[Collected data]
+---+

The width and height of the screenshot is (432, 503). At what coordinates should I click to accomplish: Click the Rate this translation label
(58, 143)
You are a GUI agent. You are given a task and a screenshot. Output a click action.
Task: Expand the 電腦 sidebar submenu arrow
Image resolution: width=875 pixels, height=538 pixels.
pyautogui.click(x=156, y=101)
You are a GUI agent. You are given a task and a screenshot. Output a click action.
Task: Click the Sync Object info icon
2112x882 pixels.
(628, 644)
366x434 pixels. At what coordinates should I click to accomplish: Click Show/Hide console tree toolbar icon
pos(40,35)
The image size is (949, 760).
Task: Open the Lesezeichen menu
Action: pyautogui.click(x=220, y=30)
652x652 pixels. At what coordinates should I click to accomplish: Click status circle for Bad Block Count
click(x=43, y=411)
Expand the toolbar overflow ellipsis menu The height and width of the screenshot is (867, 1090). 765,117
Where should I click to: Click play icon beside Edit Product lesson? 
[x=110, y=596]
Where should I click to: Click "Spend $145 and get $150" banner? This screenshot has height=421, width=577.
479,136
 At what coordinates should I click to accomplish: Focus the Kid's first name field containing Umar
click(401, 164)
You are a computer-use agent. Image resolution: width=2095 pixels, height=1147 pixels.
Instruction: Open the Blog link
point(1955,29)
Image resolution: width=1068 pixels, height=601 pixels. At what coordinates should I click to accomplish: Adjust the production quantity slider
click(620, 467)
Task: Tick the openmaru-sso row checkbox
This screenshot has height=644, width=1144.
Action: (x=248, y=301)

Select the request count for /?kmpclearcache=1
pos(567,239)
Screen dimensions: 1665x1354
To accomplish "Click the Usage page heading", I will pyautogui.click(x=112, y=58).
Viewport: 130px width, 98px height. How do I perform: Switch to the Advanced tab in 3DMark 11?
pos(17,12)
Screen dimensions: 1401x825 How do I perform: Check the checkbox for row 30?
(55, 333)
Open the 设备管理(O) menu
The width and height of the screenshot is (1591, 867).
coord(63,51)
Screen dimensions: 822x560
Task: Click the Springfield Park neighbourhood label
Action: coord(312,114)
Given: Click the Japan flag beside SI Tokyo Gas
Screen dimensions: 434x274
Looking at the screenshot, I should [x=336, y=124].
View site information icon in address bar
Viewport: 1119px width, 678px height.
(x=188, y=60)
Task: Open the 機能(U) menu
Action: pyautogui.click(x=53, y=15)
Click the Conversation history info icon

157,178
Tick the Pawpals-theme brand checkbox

+---+

▶ Set problem:
Turn all of the material above into a Markdown table with the columns Row and Line, with each non-blank line in its own numbered row. Leave out blank lines.

▶ Worked solution:
| Row | Line |
|---|---|
| 1 | The width and height of the screenshot is (432, 503). At what coordinates should I click to accomplish: Click the Rate this translation label |
| 2 | (58, 143) |
| 3 | You are a GUI agent. You are given a task and a screenshot. Output a click action. |
| 4 | Task: Expand the 電腦 sidebar submenu arrow |
| 5 | Image resolution: width=875 pixels, height=538 pixels. |
| 6 | pyautogui.click(x=156, y=101) |
| 7 | You are a GUI agent. You are given a task and a screenshot. Output a click action. |
| 8 | Task: Click the Sync Object info icon |
| 9 | 2112x882 pixels. |
| 10 | (628, 644) |
| 11 | 366x434 pixels. At what coordinates should I click to accomplish: Click Show/Hide console tree toolbar icon |
| 12 | pos(40,35) |
| 13 | The image size is (949, 760). |
| 14 | Task: Open the Lesezeichen menu |
| 15 | Action: pyautogui.click(x=220, y=30) |
| 16 | 652x652 pixels. At what coordinates should I click to accomplish: Click status circle for Bad Block Count |
| 17 | click(x=43, y=411) |
| 18 | Expand the toolbar overflow ellipsis menu The height and width of the screenshot is (867, 1090). 765,117 |
| 19 | Where should I click to: Click play icon beside Edit Product lesson?  |
| 20 | [x=110, y=596] |
| 21 | Where should I click to: Click "Spend $145 and get $150" banner? This screenshot has height=421, width=577. |
| 22 | 479,136 |
| 23 |  At what coordinates should I click to accomplish: Focus the Kid's first name field containing Umar |
| 24 | click(401, 164) |
| 25 | You are a computer-use agent. Image resolution: width=2095 pixels, height=1147 pixels. |
| 26 | Instruction: Open the Blog link |
| 27 | point(1955,29) |
| 28 | Image resolution: width=1068 pixels, height=601 pixels. At what coordinates should I click to accomplish: Adjust the production quantity slider |
| 29 | click(620, 467) |
| 30 | Task: Tick the openmaru-sso row checkbox |
| 31 | This screenshot has height=644, width=1144. |
| 32 | Action: (x=248, y=301) |
| 33 | Select the request count for /?kmpclearcache=1 |
| 34 | pos(567,239) |
| 35 | Screen dimensions: 1665x1354 |
| 36 | To accomplish "Click the Usage page heading", I will pyautogui.click(x=112, y=58). |
| 37 | Viewport: 130px width, 98px height. How do I perform: Switch to the Advanced tab in 3DMark 11? |
| 38 | pos(17,12) |
| 39 | Screen dimensions: 1401x825 How do I perform: Check the checkbox for row 30? |
| 40 | (55, 333) |
| 41 | Open the 设备管理(O) menu |
| 42 | The width and height of the screenshot is (1591, 867). |
| 43 | coord(63,51) |
| 44 | Screen dimensions: 822x560 |
| 45 | Task: Click the Springfield Park neighbourhood label |
| 46 | Action: coord(312,114) |
| 47 | Given: Click the Japan flag beside SI Tokyo Gas |
| 48 | Screen dimensions: 434x274 |
| 49 | Looking at the screenshot, I should [x=336, y=124]. |
| 50 | View site information icon in address bar |
| 51 | Viewport: 1119px width, 678px height. |
| 52 | (x=188, y=60) |
| 53 | Task: Open the 機能(U) menu |
| 54 | Action: pyautogui.click(x=53, y=15) |
| 55 | Click the Conversation history info icon |
| 56 | 157,178 |
| 57 | Tick the Pawpals-theme brand checkbox |